Lancelot reminds Galehaut of the promise he made, and asks that once he has won the battle with King Arthur he will surrender to him and subject himself to the King’s mercy. For the love he has for Lancelot, Galehaut agrees, and is welcomed into Arthur’s court. Guinevere, knowing that the Black Knight is lodging with Galehaut, asks him to bring the knight to her.
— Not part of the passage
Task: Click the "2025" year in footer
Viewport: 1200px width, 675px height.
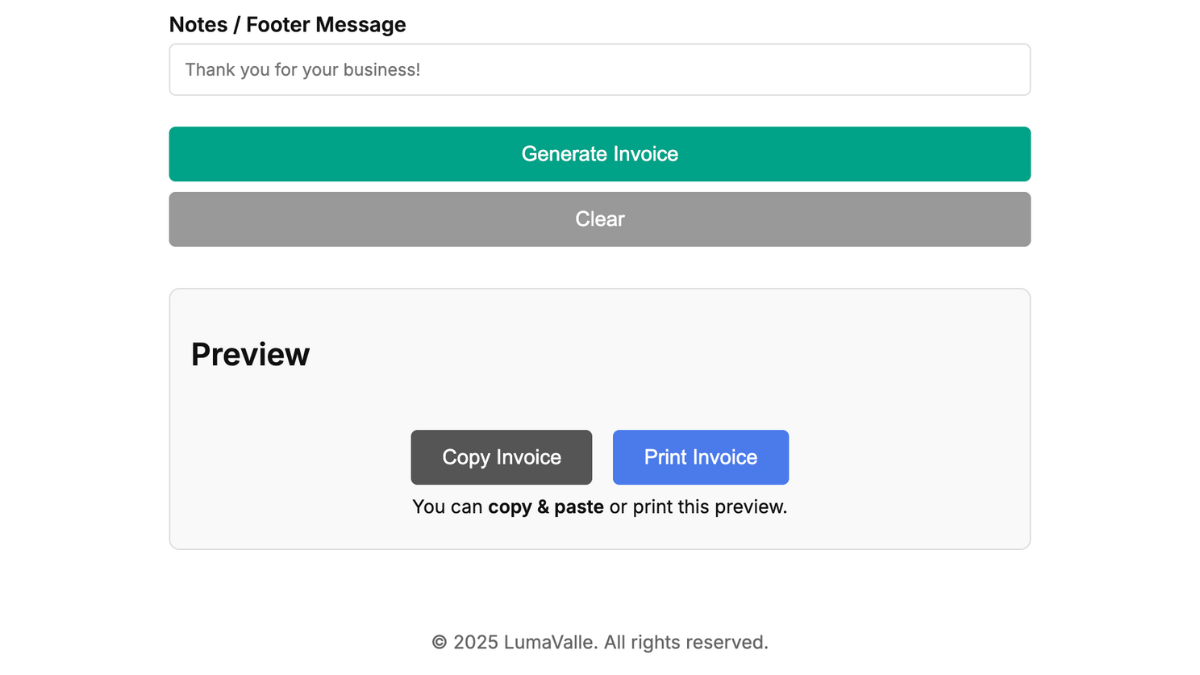Action: point(475,642)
Galehaut engineers a meeting between Guinevere and the Black Knight, whom she learns is Lancelot, and who declares his love for her, which he has believed she returned as when they last parted Guinevere had called him “dear friend”. Emphasising to the queen how much she owed to Lancelot, and the depth of his feeling for her, Galehaut tells her that she should “Grant him your love; be loyal to him for all the years of your life.” After some reflection Guinevere replies “I solemnly promise that my love will be entirely his, as his is entirely mine”, which she and Lancelot seal with a kiss.
Knights of the Round Table
Galehaut and Lancelot become firm companions and have many adventures together. When Arthur decides to invite Lancelot to become a Knight of the Round Table Galehaut, afraid that he will lose him, reveals that “You [Lancelot] are all the world to me, and you know that I am yours”. He asks Arthur to make him a Knight of the Round Table as well, so that the two can continue to be together.
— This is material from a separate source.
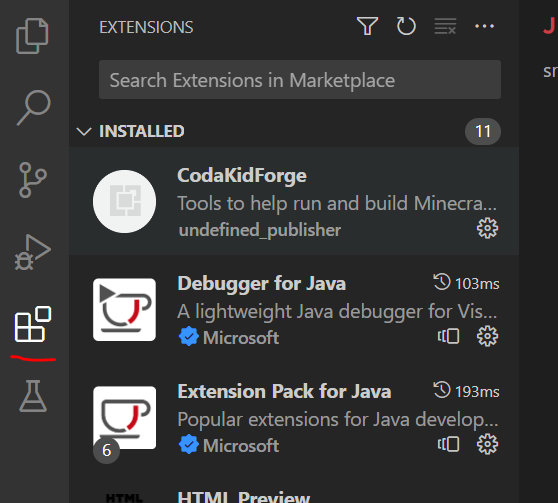Open the Source Control view

coord(32,180)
When they return to Galehaut’s kingdom of Sorelois he finds that his castles are crumbling, and he is troubled by a recurring dream. He summons a soothsayer, who tells him that Lancelot is going to be the cause of his death.
Some years later Lancelot is captured while out hunting, and is taken to the home of King Arthur’s sister, the sorceress Morgan the Fay after having been rescued by some of her men. After a fruitless search for him, Galehaut becomes ill and depressed, and believing that Lancelot must be dead he dies of a broken heart. When Lancelot himself dies later in the story he is buried in Galehault’s tomb.
It was not uncommon in antiquity for warrior lovers to be buried together, as in the examples of Achilles and Patroclus, or the two medieval knights Amis and Amille; Scandinavian warrior lovers had been buried together since around 2000 BC. In the opinion of the writer and researcher James Neil, the clear intention of the authors of the Vulgate was to indicate a sexual relationship between Galehaut and Lancelot. While Lancelot is clearly portrayed as bisexual, the depiction of Galehaut has a “distinctly homosexual orientation”, “one of the great homoerotic portraits of Medieval literature”.
Homophobia seems to have spread across Europe during the 14th and 15th centuries, which may go some way to explaining why the relationship between Galehaut and Lancelot has been omitted from later versions of the legend.